_Aim of the exercise_. Please copy out the lines in the entries that contain "scrollbar".
** Data extracts follows **
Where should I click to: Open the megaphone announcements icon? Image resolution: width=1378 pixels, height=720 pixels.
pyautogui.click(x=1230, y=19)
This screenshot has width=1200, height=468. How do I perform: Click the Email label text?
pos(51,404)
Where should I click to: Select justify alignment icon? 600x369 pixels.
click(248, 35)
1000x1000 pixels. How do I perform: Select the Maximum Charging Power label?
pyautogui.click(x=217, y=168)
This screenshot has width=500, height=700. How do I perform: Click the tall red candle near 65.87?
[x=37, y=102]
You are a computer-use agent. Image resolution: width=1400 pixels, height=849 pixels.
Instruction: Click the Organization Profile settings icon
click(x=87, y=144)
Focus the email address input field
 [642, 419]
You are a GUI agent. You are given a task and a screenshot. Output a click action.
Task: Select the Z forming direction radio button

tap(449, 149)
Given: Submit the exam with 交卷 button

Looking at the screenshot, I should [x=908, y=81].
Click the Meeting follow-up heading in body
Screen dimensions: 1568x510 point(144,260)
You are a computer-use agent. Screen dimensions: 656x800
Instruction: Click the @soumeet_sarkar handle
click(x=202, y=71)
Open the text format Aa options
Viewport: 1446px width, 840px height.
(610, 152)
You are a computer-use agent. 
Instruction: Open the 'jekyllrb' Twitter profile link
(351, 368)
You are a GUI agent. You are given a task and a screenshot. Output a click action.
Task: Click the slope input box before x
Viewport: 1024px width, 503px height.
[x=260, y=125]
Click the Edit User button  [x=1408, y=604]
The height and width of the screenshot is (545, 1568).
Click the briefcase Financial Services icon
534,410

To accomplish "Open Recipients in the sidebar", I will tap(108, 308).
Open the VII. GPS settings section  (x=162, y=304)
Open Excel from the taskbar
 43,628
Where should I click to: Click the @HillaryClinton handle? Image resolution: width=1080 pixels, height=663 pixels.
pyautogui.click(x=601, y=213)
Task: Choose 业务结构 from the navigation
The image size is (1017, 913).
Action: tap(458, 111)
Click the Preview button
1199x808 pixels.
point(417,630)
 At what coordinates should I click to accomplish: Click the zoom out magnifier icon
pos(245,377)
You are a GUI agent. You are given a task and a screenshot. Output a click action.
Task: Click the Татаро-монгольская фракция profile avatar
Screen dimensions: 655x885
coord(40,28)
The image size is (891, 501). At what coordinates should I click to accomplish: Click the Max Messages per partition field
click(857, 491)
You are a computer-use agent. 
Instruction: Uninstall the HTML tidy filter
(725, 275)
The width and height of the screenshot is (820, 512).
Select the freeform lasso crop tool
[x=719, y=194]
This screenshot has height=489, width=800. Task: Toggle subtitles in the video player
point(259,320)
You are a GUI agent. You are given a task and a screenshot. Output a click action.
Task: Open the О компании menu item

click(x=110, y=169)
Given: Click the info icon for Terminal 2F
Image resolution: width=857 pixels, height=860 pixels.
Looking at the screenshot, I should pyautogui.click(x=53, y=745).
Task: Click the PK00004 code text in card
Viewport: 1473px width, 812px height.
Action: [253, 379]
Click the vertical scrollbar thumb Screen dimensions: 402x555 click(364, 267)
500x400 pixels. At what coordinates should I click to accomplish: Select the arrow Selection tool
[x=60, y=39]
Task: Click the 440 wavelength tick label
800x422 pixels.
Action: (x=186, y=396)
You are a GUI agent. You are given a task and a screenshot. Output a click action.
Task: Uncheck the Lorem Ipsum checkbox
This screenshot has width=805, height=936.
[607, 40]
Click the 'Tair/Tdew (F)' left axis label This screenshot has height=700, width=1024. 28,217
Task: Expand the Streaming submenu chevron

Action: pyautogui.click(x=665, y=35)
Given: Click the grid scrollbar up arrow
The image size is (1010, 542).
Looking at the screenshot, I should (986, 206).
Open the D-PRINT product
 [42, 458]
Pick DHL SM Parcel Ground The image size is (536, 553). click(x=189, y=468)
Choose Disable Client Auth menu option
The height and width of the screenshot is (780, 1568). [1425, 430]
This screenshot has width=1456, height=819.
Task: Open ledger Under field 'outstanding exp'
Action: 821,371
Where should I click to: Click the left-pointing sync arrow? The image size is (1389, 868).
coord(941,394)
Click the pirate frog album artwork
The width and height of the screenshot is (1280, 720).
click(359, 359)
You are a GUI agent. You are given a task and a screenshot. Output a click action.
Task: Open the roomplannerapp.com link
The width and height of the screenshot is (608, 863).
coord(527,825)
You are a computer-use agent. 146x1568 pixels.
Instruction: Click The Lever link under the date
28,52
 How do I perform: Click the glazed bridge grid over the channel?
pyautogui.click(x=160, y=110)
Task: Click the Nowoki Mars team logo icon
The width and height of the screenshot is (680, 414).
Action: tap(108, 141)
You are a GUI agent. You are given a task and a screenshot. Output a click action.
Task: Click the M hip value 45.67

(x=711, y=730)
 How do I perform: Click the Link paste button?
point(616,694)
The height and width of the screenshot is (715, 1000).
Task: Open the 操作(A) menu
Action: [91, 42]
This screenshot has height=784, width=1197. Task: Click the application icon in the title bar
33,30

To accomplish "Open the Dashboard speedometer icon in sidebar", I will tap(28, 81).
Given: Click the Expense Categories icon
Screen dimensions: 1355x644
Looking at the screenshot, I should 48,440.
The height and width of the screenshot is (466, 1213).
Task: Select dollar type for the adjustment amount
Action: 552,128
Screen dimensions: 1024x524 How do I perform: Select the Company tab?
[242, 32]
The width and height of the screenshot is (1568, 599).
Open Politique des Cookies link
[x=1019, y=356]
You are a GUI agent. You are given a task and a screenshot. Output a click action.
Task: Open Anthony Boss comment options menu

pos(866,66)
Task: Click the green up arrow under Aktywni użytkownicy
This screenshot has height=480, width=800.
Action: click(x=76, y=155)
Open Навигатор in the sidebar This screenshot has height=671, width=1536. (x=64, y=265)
** End of Data extracts **
_Completed exercise_.
Click the vertical scrollbar thumb Screen dimensions: 402x555 click(364, 267)
Given: Click the grid scrollbar up arrow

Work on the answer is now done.